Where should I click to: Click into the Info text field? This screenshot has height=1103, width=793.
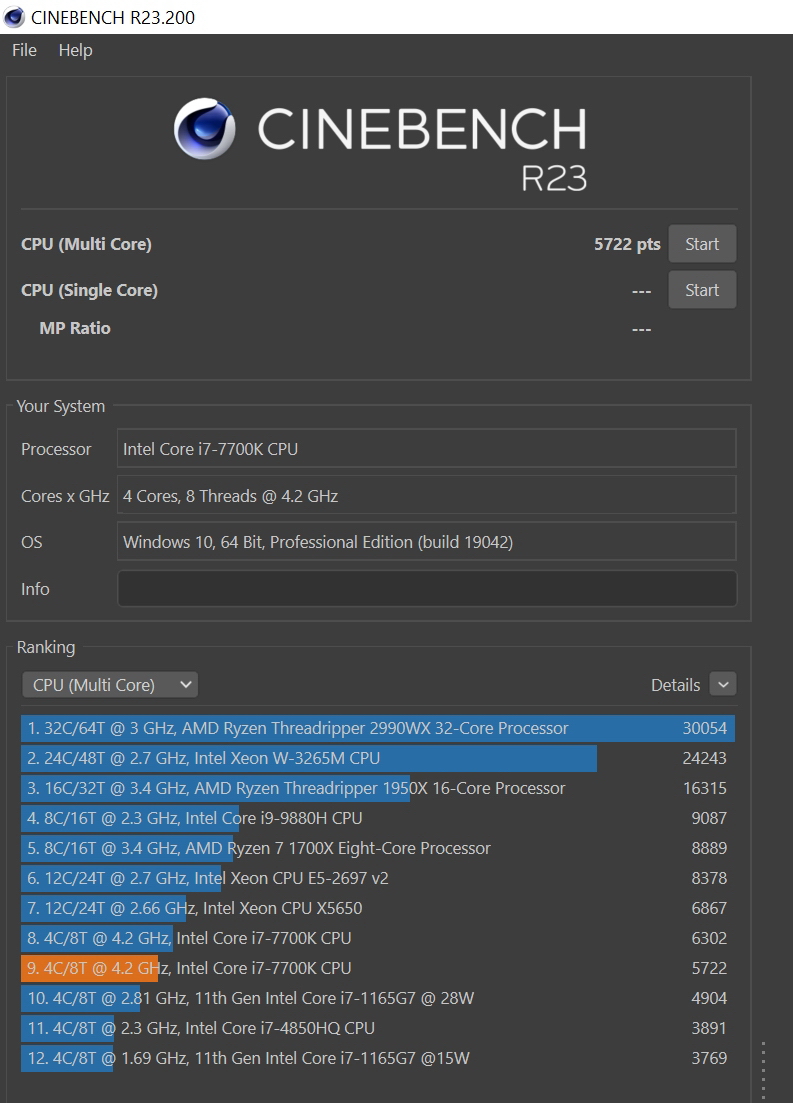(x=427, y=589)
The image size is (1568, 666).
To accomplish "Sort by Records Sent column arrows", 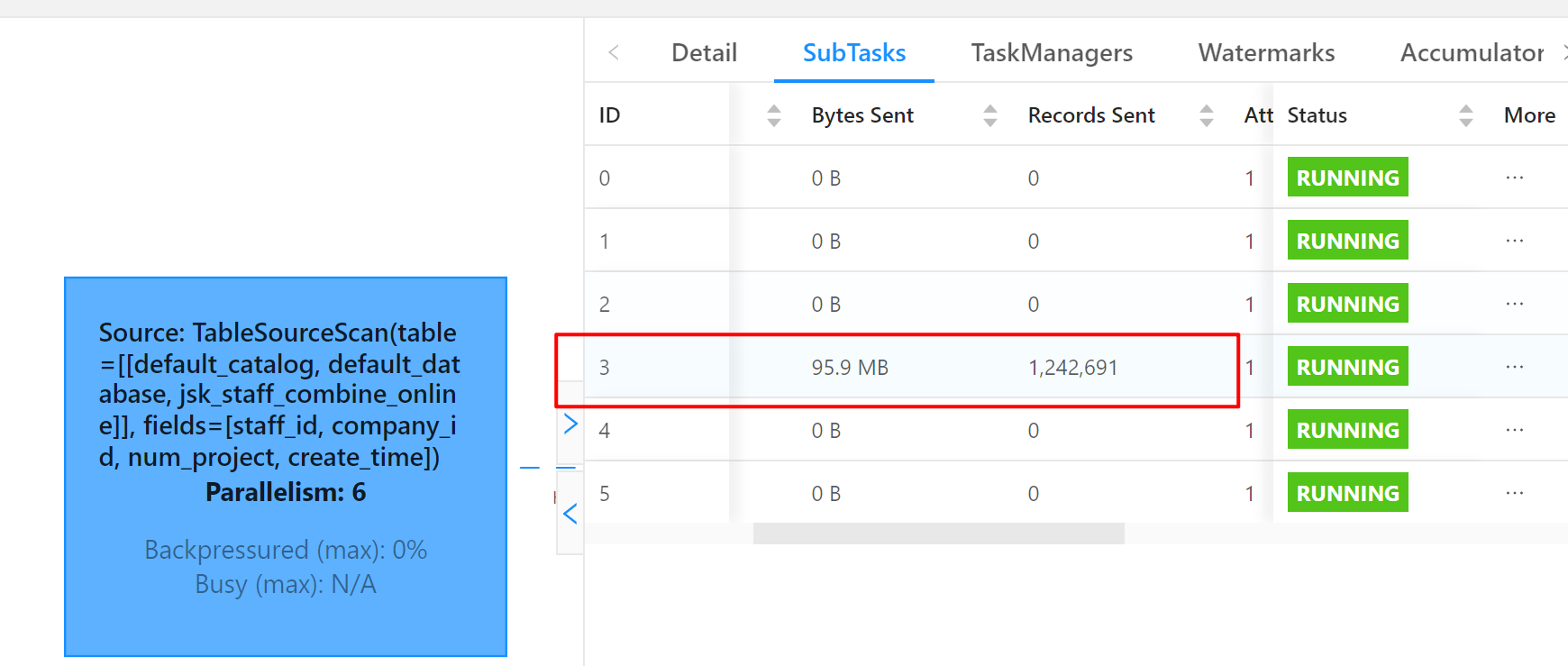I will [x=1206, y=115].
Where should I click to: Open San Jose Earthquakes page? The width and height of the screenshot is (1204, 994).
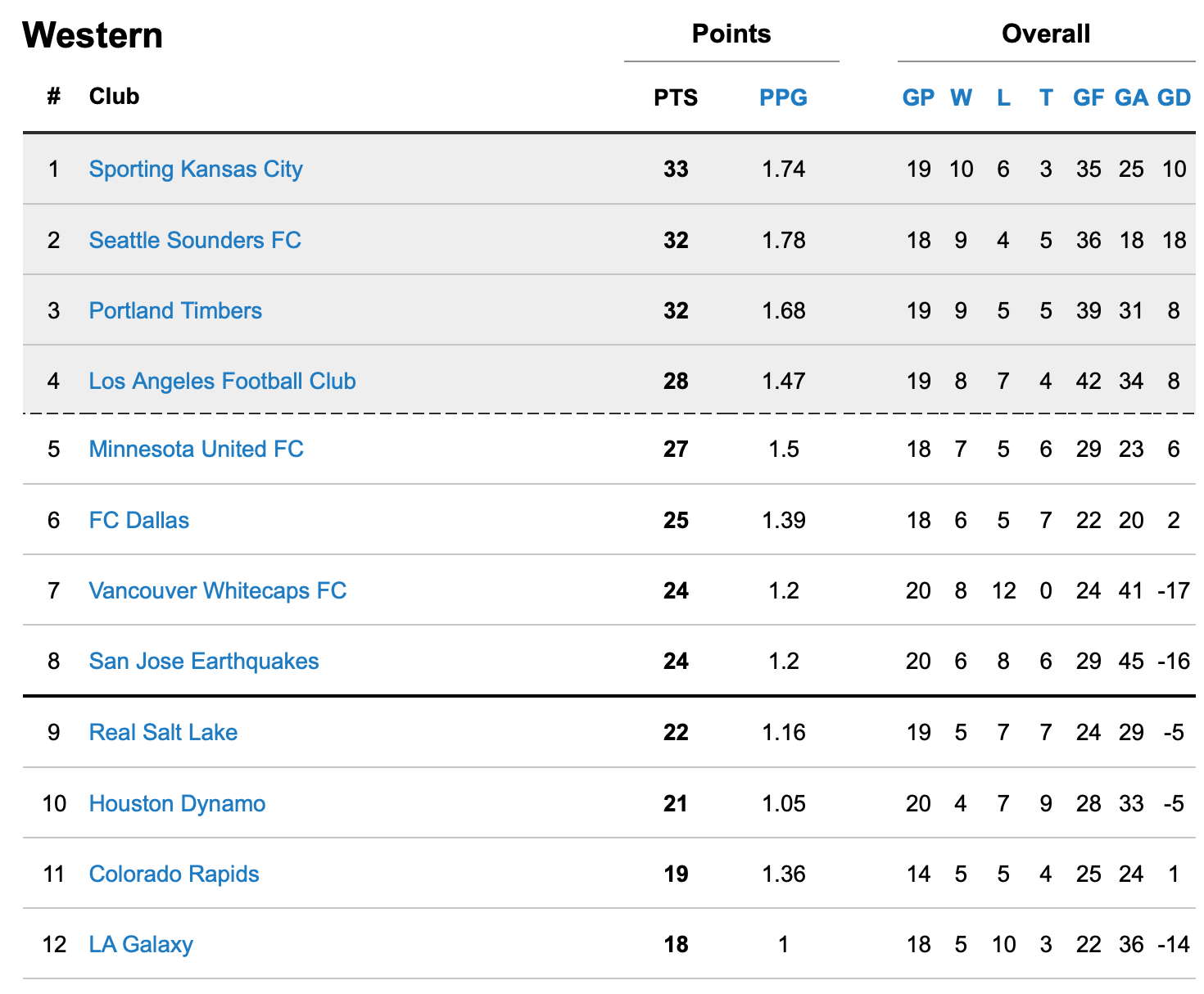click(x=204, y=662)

★ ★ ★

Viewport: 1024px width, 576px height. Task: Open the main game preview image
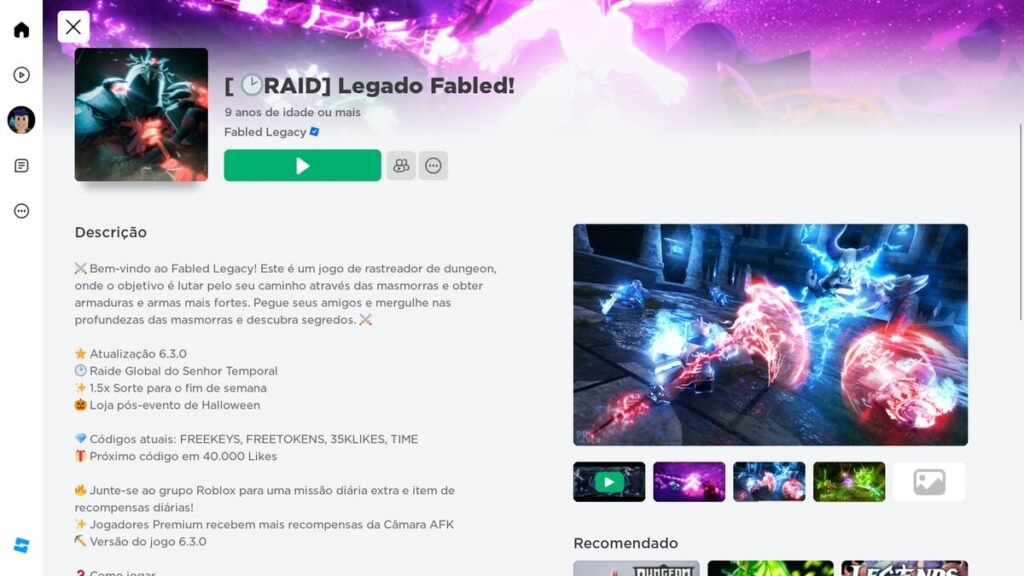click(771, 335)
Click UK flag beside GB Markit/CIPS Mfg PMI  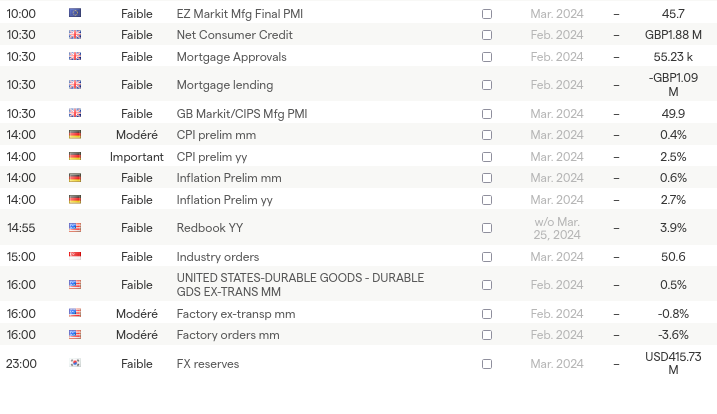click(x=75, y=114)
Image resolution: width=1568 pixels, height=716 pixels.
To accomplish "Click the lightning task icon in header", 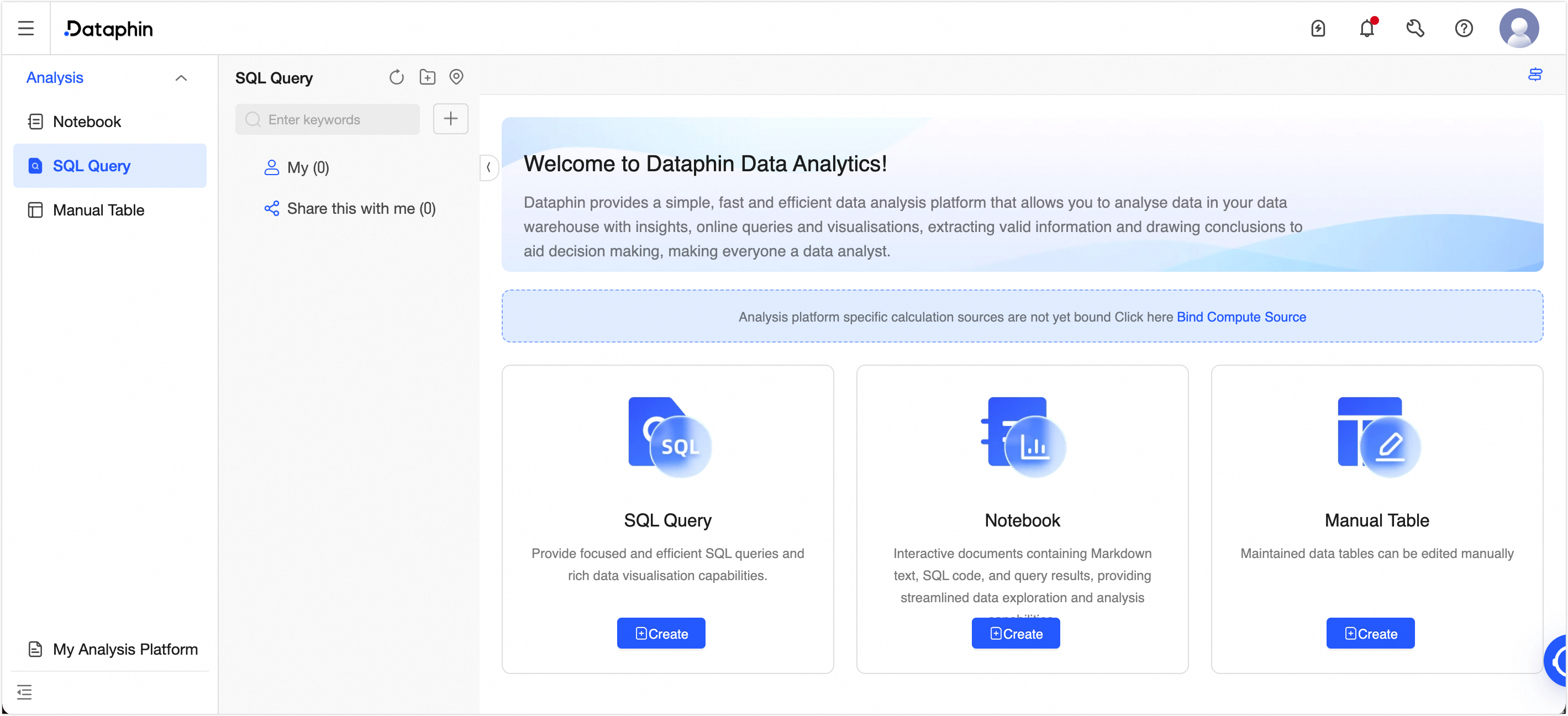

★ ★ ★

Problem details: Turn the material, starting with the line that contains "Where should I click to: Open" and going on through the line that contains "click(x=204, y=662)", into a Markdown table with the columns Row and Text, numbering each line and skipping blank lines. Leave the pictures out.

The result:
| Row | Text |
|---|---|
| 1 | Where should I click to: Open San Jose Earthquakes page? The width and height of the screenshot is (1204, 994). |
| 2 | click(x=204, y=662) |